İran, Filistin davasına destek konusunda her türlü çabayı sarf ediyor. Bu nedenle, bu davaya destek için düzenlenen her toplantı ve konferansta İran ön sırada yer alıyor. Son olarak, Trump'ın Kudüs kararının ardından Türkiye'de düzenlenen toplantıda İran'ı gördük. Diğer yandan binlerce İranlı genç, sokaklara dökülerek Trump'ın bu kararını protesto etti. Bu arada İran Kudüs'e desteğini yükseltmeye devam ederken, bir takım Arap liderler ise, İsrail ile ilişkileri normalleştirmekle meşgul. Bu Arap liderler Televizyon kanallarının Kudüs'e destek için yapılan etkinlikleri yayınlamasına dahi izin vermiyor, aksine Trump'ın kararını alçak, hilekâr ve habis yollarla halklarına pazarlıyorlar.
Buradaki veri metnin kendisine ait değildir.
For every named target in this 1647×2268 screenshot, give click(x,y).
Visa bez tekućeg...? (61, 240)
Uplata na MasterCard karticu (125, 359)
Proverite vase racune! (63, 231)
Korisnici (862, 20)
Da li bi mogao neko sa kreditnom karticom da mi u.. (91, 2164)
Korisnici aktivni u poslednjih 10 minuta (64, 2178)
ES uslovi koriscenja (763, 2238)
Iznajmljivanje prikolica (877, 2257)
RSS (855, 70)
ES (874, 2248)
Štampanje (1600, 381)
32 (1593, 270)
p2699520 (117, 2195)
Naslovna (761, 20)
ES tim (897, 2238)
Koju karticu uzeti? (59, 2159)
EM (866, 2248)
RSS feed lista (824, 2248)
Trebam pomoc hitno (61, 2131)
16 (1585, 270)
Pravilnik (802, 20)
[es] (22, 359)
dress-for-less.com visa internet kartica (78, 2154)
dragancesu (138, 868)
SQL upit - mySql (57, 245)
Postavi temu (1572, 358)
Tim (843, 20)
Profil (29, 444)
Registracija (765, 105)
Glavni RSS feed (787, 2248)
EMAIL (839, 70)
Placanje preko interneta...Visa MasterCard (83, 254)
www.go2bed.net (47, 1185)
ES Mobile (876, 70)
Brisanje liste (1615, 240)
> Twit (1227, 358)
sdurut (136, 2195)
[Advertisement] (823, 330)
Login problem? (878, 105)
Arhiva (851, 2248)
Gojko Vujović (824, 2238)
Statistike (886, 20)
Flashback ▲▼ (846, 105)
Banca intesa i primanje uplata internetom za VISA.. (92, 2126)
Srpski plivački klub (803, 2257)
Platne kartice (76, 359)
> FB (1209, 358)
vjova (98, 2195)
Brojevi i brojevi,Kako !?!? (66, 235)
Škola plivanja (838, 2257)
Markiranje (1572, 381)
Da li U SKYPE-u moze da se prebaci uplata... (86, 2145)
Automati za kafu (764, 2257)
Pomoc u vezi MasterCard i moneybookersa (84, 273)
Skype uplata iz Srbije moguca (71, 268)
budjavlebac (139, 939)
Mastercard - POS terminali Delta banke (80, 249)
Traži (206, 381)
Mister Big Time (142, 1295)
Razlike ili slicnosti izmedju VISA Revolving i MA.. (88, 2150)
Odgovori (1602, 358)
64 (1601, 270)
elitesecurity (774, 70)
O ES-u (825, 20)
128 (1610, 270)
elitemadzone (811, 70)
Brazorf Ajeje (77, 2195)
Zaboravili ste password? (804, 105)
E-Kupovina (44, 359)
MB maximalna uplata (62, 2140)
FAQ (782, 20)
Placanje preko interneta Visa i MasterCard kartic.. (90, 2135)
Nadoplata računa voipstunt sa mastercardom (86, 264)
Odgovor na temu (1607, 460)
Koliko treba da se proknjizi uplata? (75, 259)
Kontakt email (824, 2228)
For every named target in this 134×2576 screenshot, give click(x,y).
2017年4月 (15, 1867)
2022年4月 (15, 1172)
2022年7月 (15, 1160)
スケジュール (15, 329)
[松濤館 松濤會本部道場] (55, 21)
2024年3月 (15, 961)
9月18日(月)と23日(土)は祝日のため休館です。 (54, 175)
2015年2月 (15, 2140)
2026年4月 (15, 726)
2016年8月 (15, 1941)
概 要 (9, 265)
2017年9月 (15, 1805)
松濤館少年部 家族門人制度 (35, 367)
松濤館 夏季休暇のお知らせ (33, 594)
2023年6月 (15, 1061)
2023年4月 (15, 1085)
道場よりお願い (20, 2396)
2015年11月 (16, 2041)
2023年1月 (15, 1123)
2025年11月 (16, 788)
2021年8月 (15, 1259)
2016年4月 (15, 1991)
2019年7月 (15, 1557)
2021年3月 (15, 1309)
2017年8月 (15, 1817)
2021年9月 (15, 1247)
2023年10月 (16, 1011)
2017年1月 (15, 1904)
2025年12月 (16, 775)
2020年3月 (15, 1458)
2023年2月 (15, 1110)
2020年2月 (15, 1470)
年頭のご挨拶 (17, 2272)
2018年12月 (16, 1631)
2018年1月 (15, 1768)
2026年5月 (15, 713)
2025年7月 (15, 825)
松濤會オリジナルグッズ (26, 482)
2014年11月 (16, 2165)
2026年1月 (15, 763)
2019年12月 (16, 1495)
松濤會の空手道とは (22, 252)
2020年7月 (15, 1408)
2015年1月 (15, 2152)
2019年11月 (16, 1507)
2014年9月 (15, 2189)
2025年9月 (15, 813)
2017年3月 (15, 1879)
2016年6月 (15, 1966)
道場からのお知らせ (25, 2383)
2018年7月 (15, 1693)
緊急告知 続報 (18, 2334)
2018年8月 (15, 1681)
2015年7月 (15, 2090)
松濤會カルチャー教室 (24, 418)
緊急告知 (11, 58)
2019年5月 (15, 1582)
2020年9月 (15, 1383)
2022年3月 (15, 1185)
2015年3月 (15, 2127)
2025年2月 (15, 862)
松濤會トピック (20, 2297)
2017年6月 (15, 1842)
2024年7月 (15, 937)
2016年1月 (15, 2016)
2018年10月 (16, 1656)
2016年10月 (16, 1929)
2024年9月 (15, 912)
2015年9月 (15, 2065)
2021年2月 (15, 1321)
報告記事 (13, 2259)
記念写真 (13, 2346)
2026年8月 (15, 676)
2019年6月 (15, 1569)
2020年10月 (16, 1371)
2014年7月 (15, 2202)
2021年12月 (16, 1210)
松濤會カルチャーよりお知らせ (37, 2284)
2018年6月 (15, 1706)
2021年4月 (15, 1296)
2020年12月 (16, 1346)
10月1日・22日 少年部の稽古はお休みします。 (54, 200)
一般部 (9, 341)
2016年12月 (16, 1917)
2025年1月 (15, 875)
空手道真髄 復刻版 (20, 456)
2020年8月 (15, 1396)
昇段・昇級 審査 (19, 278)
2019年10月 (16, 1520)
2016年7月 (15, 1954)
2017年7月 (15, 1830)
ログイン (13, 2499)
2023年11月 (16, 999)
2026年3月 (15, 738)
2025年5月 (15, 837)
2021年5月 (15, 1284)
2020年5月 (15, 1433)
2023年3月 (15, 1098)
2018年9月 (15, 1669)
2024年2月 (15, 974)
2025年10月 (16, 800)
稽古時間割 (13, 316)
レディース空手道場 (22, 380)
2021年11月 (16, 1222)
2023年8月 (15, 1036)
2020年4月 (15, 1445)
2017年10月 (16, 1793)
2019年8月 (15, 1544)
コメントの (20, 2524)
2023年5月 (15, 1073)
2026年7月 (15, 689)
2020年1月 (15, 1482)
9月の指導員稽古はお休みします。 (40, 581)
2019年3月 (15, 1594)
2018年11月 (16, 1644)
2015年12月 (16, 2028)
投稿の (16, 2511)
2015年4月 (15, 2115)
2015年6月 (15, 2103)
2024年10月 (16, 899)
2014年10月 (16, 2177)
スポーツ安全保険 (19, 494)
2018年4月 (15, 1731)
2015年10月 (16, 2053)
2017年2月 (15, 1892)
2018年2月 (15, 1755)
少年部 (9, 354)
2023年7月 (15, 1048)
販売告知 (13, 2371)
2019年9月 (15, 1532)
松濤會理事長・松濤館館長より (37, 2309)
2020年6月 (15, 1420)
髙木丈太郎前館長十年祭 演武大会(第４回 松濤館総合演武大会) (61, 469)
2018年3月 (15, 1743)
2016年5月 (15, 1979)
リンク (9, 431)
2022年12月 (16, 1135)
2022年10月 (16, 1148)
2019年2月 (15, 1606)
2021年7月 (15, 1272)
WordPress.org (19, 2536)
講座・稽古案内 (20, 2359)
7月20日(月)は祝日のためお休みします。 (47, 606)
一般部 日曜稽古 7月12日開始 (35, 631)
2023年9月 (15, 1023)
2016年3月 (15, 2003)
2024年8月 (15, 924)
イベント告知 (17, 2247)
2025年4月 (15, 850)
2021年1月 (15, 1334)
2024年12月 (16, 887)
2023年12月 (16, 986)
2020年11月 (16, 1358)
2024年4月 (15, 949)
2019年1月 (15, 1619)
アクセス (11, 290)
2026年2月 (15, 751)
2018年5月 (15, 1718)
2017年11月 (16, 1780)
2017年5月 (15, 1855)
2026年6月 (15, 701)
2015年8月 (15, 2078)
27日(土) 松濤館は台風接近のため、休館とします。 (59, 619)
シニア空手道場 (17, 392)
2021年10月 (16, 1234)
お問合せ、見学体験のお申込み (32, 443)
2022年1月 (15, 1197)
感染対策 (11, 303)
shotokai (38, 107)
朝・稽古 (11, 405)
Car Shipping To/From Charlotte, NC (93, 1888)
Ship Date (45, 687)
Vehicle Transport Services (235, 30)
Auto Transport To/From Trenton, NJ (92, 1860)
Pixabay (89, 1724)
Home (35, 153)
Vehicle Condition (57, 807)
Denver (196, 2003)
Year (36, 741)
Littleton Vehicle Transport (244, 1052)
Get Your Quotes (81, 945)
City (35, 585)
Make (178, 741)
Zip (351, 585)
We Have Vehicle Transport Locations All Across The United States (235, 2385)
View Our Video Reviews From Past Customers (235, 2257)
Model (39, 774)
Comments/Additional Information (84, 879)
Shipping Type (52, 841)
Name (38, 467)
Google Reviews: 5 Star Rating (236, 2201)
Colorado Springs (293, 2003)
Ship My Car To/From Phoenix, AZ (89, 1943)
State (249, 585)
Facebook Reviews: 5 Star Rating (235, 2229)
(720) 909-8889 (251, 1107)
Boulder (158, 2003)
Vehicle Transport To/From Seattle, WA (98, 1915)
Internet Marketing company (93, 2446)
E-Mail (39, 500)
Bu ve diğer nedenlerden dolayı, bu ülkelerin İran'a medya savaşı açması ve İran'a karşı birlik olması kaçınılmazdı. Çünkü İran'ın yaptıkları, Kudüs'ü desteklemek konusundaki bazı iddiaların sahte olduğunu, Trump'ın kararına karşı kınamaların yüzeyselliğini ve Filistin davasına gerçek bir desteğin sunulmadığını ortaya çıkarıyor. Ne var ki, Filistin'e destek sağlamaktan aciz olan Arap liderlerin babaları, Filistin davasını politikalarının temel taşı olarak görüyor ve Amerika bile olsa kimse tarafından aşılamayacak kırmızıçizgi olarak kabul ediyordu.
Kaynak: AlWaght
Çeviri: Merve Soydaş
-----------------------------------------------------------------------------------------------
* İran İslam İnkılabı Rehberi Ayetullah Seyyid Ali Hamanei'nin 2017 yılında gerçekleşen “6. Uluslararası Filistin İntifadası'na Destek Konferansı"nın 21 Şubatta gerçekleşen açılışında yaptığı konuşması İslam İnkılabının Filistin meselesine yaklaşımını ortaya koyması açısından oldukça dikkat çekiciydi. İslam inkılabı Rehberi Hamanei açılış konuşmasında ülkesinin Filistinli gruplara verdiği desteğin tek bir ölçütü olduğuna işaret ederek bunu şöyle ifade etmişti: “Bu kıymetli konferansın kazanımlarından biri, İslam dünyasına ve dünyanın dört bir yanındaki özgürlük savaşçılarına en tepe önceliğimizin Filistin davası olduğunu ilan etmektir. Bu yolda kararlılıkla ilerleyen her grubun arkasındayız. Bu yoldan ayrılanlarla bizim de yollarımız ayrılır.”